TEXT EXCERPT:
------------------------------------------------

A research paper published on May 2, 2019 compared the performance of translators who used machine translation post-editing (often called PEMT) and interactive translation prediction (or ITP). The results suggest that ITP may be the better method of human-machine interaction for translators.
If ITP sounds familiar, it is because the approach has been pioneered by Silicon Valley-based Lilt. The startup launched in 2015 as an ITP-powered translation productivity tool (a.k.a. CAT) aimed at individual linguists, was sued by SDL (then settled), received millions in funding from VC giant Sequoia Capital and, over time, pivoted to a managed services business model.
While translation productivity tools used with PEMT pre-populate target translation segments with raw MT output, which a linguist would then review and edit, ITP acts more like an auto-complete feature that suggests target translations below the segment as the linguist works in an empty target segment. Additionally, ITP dynamically takes the linguist’s partial translations into account and suggest better translations for the rest of the sentence.

------------------------------------------------

EXERCISE REQUIREMENTS:
A: Reproduce the part of the translation-methods passage from "If ITP sounds" to "services business model.", word for word.
B: Continue the passage on interactive translation prediction past its final sentence.
The records below have no connection to the text on interactive translation prediction.

DATA PROVIDED:
------------------------------------------------

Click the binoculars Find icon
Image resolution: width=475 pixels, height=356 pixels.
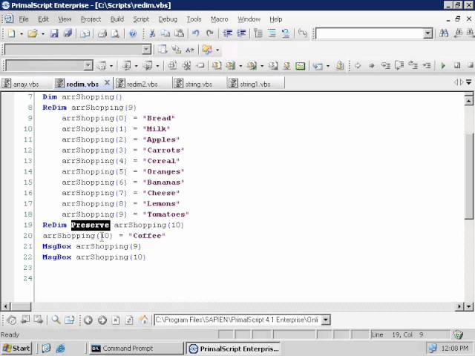point(445,33)
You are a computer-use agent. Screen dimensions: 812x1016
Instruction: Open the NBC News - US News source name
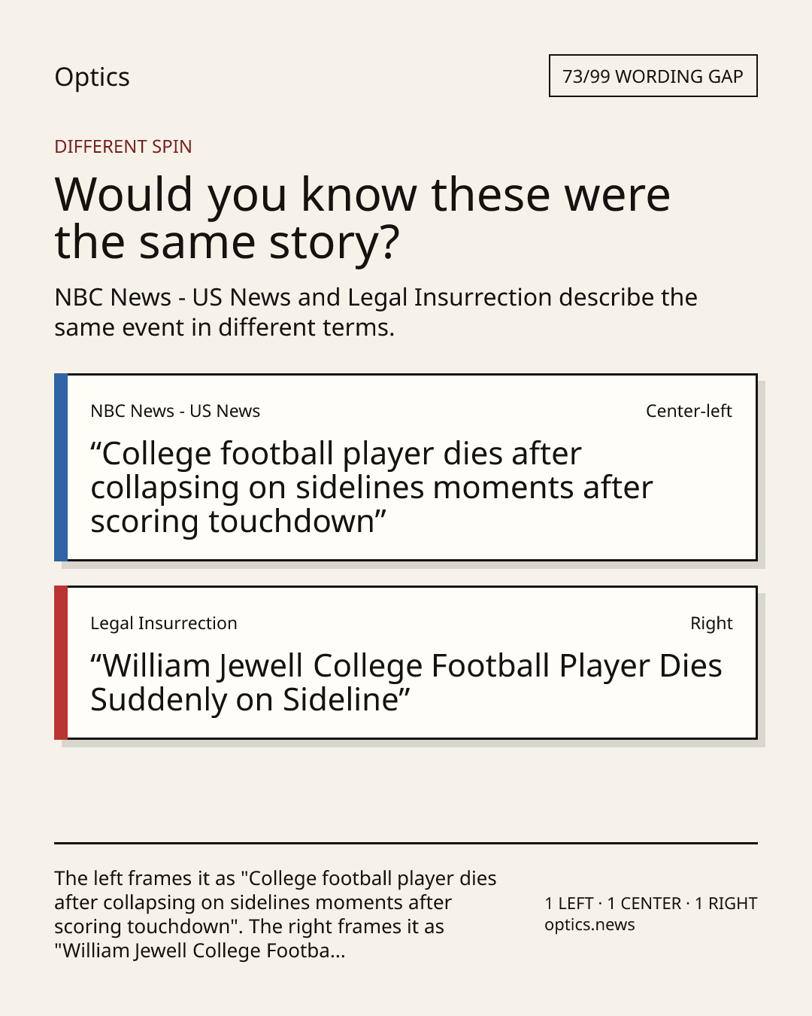coord(175,411)
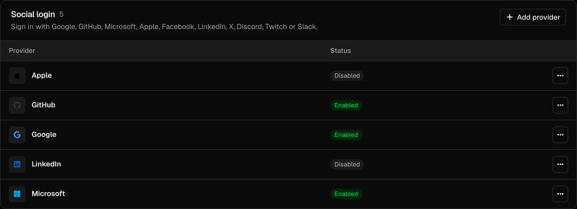Click the Enabled badge for Microsoft

pos(346,194)
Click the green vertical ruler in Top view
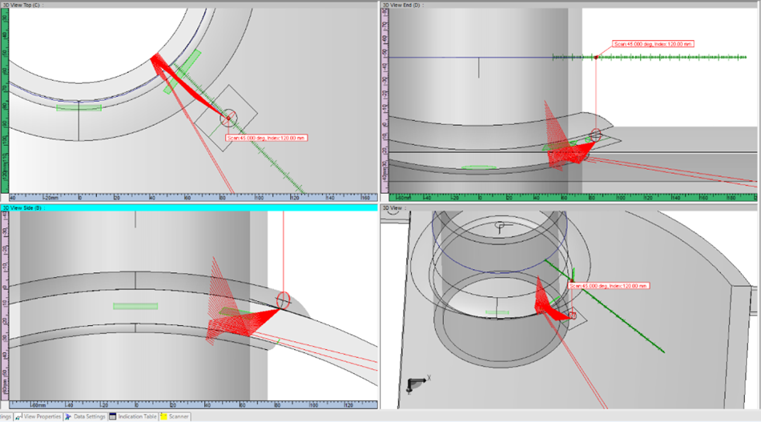Screen dimensions: 761x422 pyautogui.click(x=4, y=101)
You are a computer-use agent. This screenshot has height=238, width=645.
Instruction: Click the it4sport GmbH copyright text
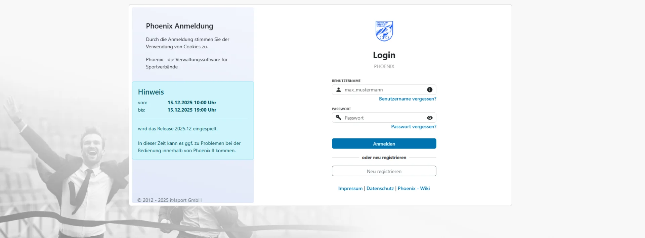pos(170,200)
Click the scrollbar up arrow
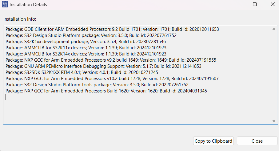The width and height of the screenshot is (279, 151). click(273, 29)
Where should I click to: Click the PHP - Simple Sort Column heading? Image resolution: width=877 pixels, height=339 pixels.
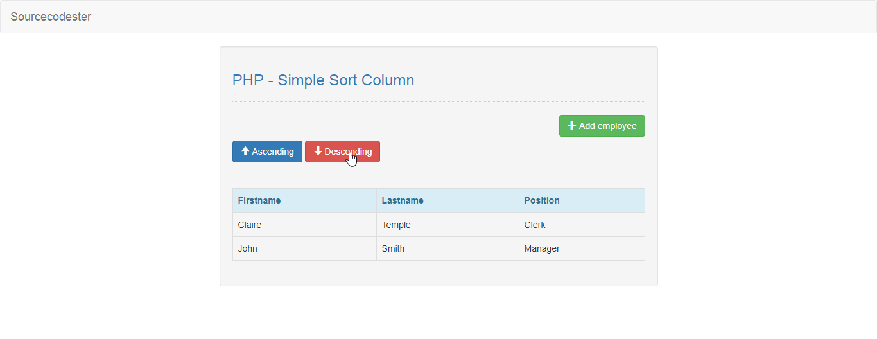tap(323, 80)
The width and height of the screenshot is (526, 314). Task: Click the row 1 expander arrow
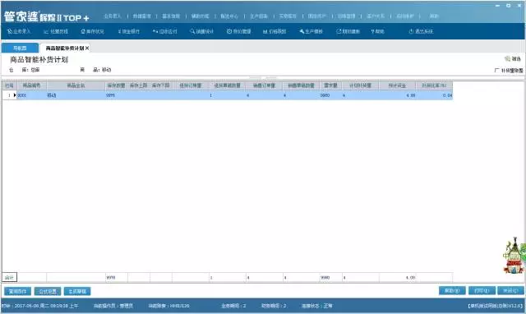(x=15, y=95)
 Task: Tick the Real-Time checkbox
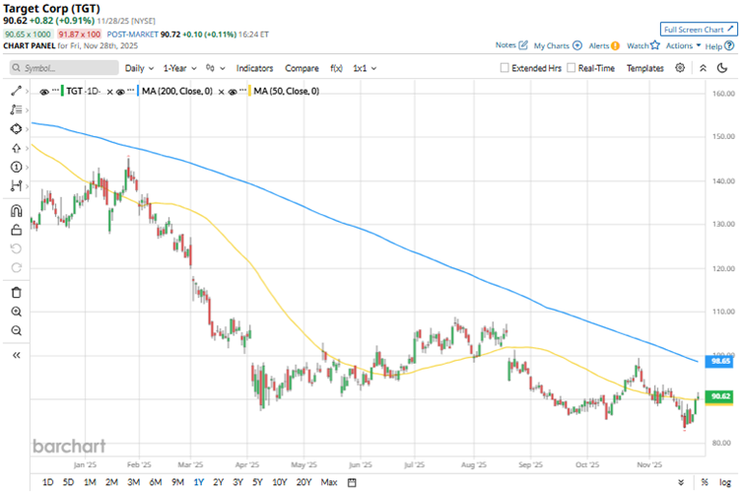[x=573, y=68]
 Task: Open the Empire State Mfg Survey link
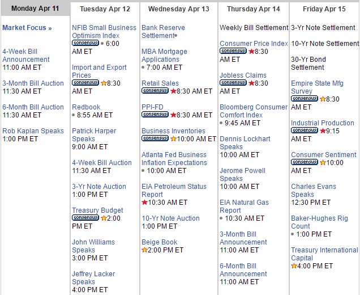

------------------------------------------------

THE ANSWERS:
A:
If ITP sounds familiar, it is because the approach has been pioneered by Silicon Valley-based Lilt. The startup launched in 2015 as an ITP-powered translation productivity tool (a.k.a. CAT) aimed at individual linguists, was sued by SDL (then settled), received millions in funding from VC giant Sequoia Capital and, over time, pivoted to a managed services business model.

B:
The outcome of the PEMT vs. ITP face-off could decide how the vast majority of translators interact with content for years to come.
How do the two approaches stack up against each other? Graduate student Rebecca Knowles from John Hopkins University, PhD Marina Sanchez Torron from University of Auckland, and Professor Philipp Koehn, also from John Hopkins, conducted the study and authored the paper. They compiled their findings in a report entitled “A user study of neural interactive translation prediction.”
Whereas previous research used ITP systems based on statistical machine translation (SMT), this time, Koehn’s team deployed neural machine translation (NMT) in ITP — a first, according to the study’s authors. The neural ITP system they deployed was previously developed by Knowles and Koehn based on the University of Edinburgh’s nematus NMT model. Speaking to Slator via email, Prof. Koehn said that system they developed “showed significantly better results in simulation studies.”
“So, the obvious question was if this also leads to practical translator productivity increases by professional translators. These kind of studies are always a bit tricky since translators have to get used to a tool and a new way of working, and it is hard to do this at scale,” Koehn said. “Any time we [do] user studies we also have to deal with the very large variance between translators. Still, it is encouraging to see that this may not just be a more enjoyable way to interact with machine translation but also lead to more productive work by at least some of the translators.”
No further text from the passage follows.